The book is written with the general reader in mind, it does not target software developers or engineers. I cannot say how someone with no prior computer knowledge would find it; it is beyond my ability to imagine myself without everything I've learned since I began my career path as a programmer. Perhaps the point where assembly is introduced would be a bit too much, or the descriptions of Intel's 8080 and Motorola's 6800. But hey, we do get from flashlights to computers within 400 pages, so it can't all be a smooth ride.
Also, I should mention, the reader is bound to notice how old the book is :) Many technologies that were all around us at the time of writing are already gone and that was barely 20 years ago...
All in all, I probably didn't learn much I didn't already know, but if I ever recommend a computer book to a non-programmer this would be it. Very enjoyable and informative. You will not regret buying this.
As an example of this book's greatness, it introduces the concept of binary mathematics through simple, intuitive examples (e.g. trying to communicate with someone in the dark using a torch). By the end of the first chapter you feel as though you understand the base-2 system—not as some kind of arbitrary standard chosen by figures from the past, but because of the immense power available from just two states (on/off, etc.). Petzold explains the logic behind Morse code and Braille, before one of the best introductions to basic physics I have ever read.
The greatest pleasure of this book, I think, is that after each chapter you never know whether you're going to learn about hardware or software—and that leads to the kind of excitement that can only be generated by a truly wonderful teacher. It is no exaggeration to say that this book is a masterpiece, and you should pick it up whether you're interested in understanding the inner workings of the technology inside the tools you use every day, or whether you want to continue your scientific education.
The first third or so explains the concepts of information, data representation, number systems, communication, Boolan logic, and logic gates.
The next third uses this foundation to describe and explain how differetn chipsets operate, inputs/outputs, and how operations such as arithmetic, looping, and memory allocation are conducted. This section can get a little dry in places, which is my only negative thing to say about this book.
The final section explains how programming langauges work, starting from Assembler, through to C, and on to thier high level languages. It also discusses things such as ASCII, graphics, OOP, buses and user space.
As an electronic and software engineer, I thought this book would just be light reading, but it was actually very informative and more useful than a lot of textbooks I have read. I highly recommend it to anyone even remotely interested in how hardware or software operate, or even anyone who has always assumed that computing is too complicated to understand. This book will prove you wrong!
The first third of the book is fairly easy going, and could probably by read by most people to get a flavour of how things work, starting from electrical relays.

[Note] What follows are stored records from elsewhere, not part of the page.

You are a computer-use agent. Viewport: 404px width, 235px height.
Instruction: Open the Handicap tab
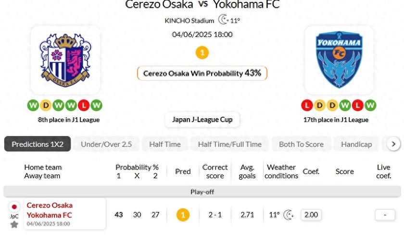click(x=356, y=144)
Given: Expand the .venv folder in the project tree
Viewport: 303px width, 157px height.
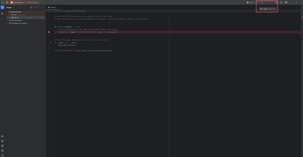Looking at the screenshot, I should click(9, 15).
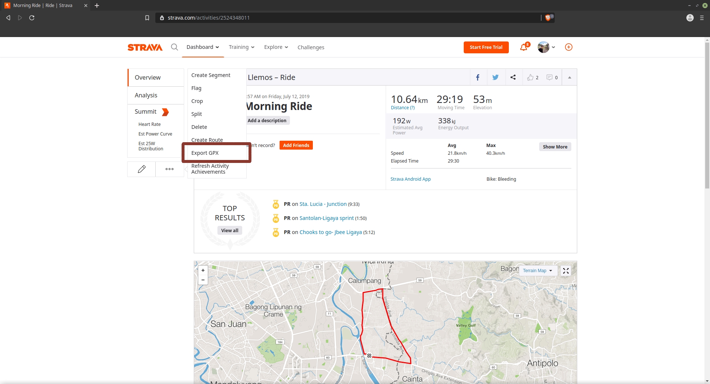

After that it gets more involved, with a lot of logic circuits, but most technical people should be able to understand it.
The author starts off at a very basic conceptual level and is very very informative, which helps you get a feel for some of the key concepts in computer programming.
As you gain more and more knowledge through the course of the book the level of detail also increases to match your learning.
I highly recommend this book and I am now training to be a software developer.